Fatture e scontrini Tenendo a mente l’obiettivo che è quello di dare «maggiori garanzie e controlli sulle spese», Brega e tutto l’Ufficio entro 30 giorni vogliono portare a casa la riforma che prevede la certificazione esterna dei bilanci del Consiglio regionale e di tutti i gruppi da parte di tre revisori esterni, estratti a sorte dall’albo. Ad oggi i gruppi devono rendicontare le spese attraverso scontrini e fatture, il capogruppo firma e poi «eventuali controlli» spettano al Collegio dei revisori dei conti di palazzo Cesaroni. Cioè a tre consiglieri regionali. Il classico caso di controllato che coincide col controllore. Brega però si spinge oltre e punta a pubblicare online le sue spese di rappresentanza (calate dai 110 mila euro del 2010 ai 25 mila del 2012) da qui al 2015. Questo perché «il momento è difficile e la situazione lo impone».

LE INDENNITA’ DEGLI AMMINISTRATORI

Tutto online? Più restii gli altri membri dell’ufficio di presidenza. Il presidente non può imporre la pubblicazione di fatture e scontrini e così, stimolati sulla loro disponibilità, De Sio e Lignani Marchesani (Pdl) spiegano di non essere capigruppo e quindi di non poter prendere impegni. A parlare chiaramente è invece Damiano Stufara (capogruppo Prc): «Per noi non c’è alcun tipo di problema». Commentando le tabelle che riportano tutte le voci e dopo aver spiegato che «nessun consigliere ha carte di credito “del Palazzo”, se non quelle personali», Brega sostiene di «non voler dare lezioni a nessuno, ma di certo a tanti potremmo darle. Ovviamente non vogliamo applausi perché è il minimo che possiamo fare». L’Ufficio di presidenza fa notare che non si possono paragonare, come fatto dal Sole 24 Ore, i costi del Consiglio per abitante perché l’Umbria è più piccola e deve comunque sostenere «costi base incomprimibili».
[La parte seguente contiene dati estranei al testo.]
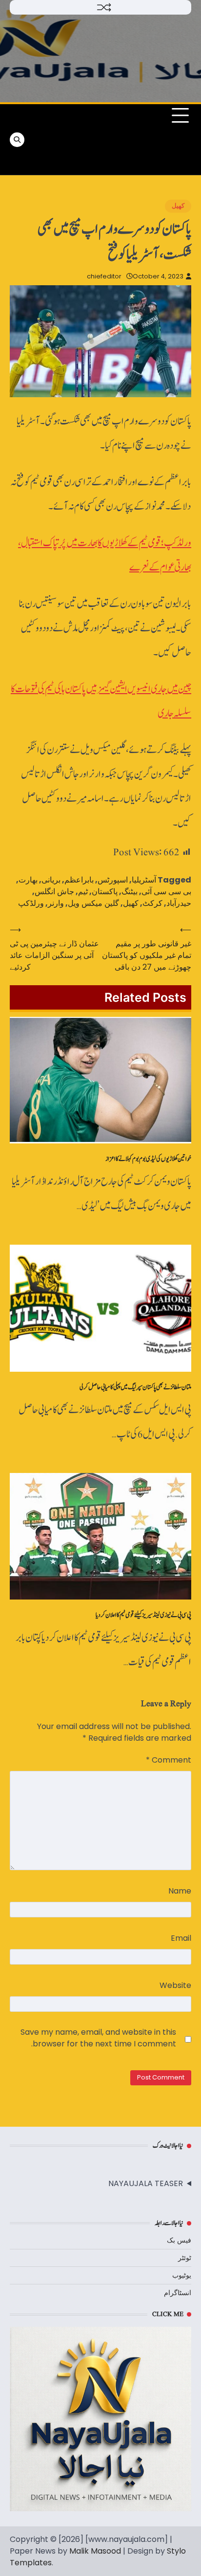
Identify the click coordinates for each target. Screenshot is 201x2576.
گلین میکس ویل (93, 903)
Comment (168, 1760)
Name (179, 1890)
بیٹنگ (129, 891)
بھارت (28, 879)
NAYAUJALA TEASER (145, 2183)
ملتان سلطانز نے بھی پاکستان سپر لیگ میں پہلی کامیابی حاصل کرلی (135, 1387)
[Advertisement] (66, 139)
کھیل (178, 206)
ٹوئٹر (184, 2258)
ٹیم (83, 891)
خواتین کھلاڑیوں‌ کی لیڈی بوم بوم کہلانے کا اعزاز (148, 1159)
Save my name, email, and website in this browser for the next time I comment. (98, 2037)
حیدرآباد (178, 903)
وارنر (56, 903)
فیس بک (179, 2240)
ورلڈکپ (31, 903)
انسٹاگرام (177, 2293)
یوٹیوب (181, 2275)
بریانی (50, 879)
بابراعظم (79, 879)
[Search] (17, 139)
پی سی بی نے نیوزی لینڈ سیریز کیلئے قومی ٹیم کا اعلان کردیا (143, 1615)
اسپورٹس (113, 879)
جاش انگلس (54, 891)
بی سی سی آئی (166, 891)
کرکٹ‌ (152, 903)
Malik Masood (95, 2551)
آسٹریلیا (144, 879)
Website (175, 1985)
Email (181, 1938)
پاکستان (105, 891)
IL BILANCIO TRIENNALE DEL PALAZZO CON TUTTE LE VOCI DI SPESA

I dettagli Rimandando per tutti i dettagli alle tabelle allegate all’articolo, le voci di spesa al centro del mirino sono relative a quelle dei gruppi politici: i fondi diretti ammontano a 513 mila euro nel 2010, 475 nel 2011 e 489 mila nel 2012. Cifre alle quali però vanno aggiunti i soldi sborsati per i 27 «portaborse» dei gruppi, in moltissimi casi, se non tutti, persone di fiducia dei consiglieri che non fanno parte dello staff stabile del Palazzo: 919 mila euro nel 2011 e altrettanti nel 2012. Quelle per le indennità degli amministratori passano dai sei milioni tondi del 2010 ai 4,8 del 2012, le consulenze «specializzate» da 34 mila a 5 mila euro, quelle per i sette dirigenti, sempre tra il 2010 e il 2012, da 954 mila a 879 mila euro, quelle per i cinque giornalisti da 308 mila a 314 mila e quelle per i 177 dipendenti da 3,659 milioni a 3,571.

BREGA: NEL 2015 POTREI TORNARE AL MIO LAVORO

Così tra i vari gruppi In sintesi il bilancio complessivo valeva 23,1 milioni nel 2010 e 21,2 nel 2012. Il contributo fisso annuale spettante ai gruppi è così ripartito: 144 mila euro per il Pd (13 consiglieri); 86.400 per il Pdl (7 consiglieri); 38.400 per IdV, Socialisti e Gruppo misto (due consiglieri ciascuno); 28.800 per Prc-Fds, Udc, Per L’Umbria, Lega Nord, Marini per l’Umbria (un consigliere ciascuno).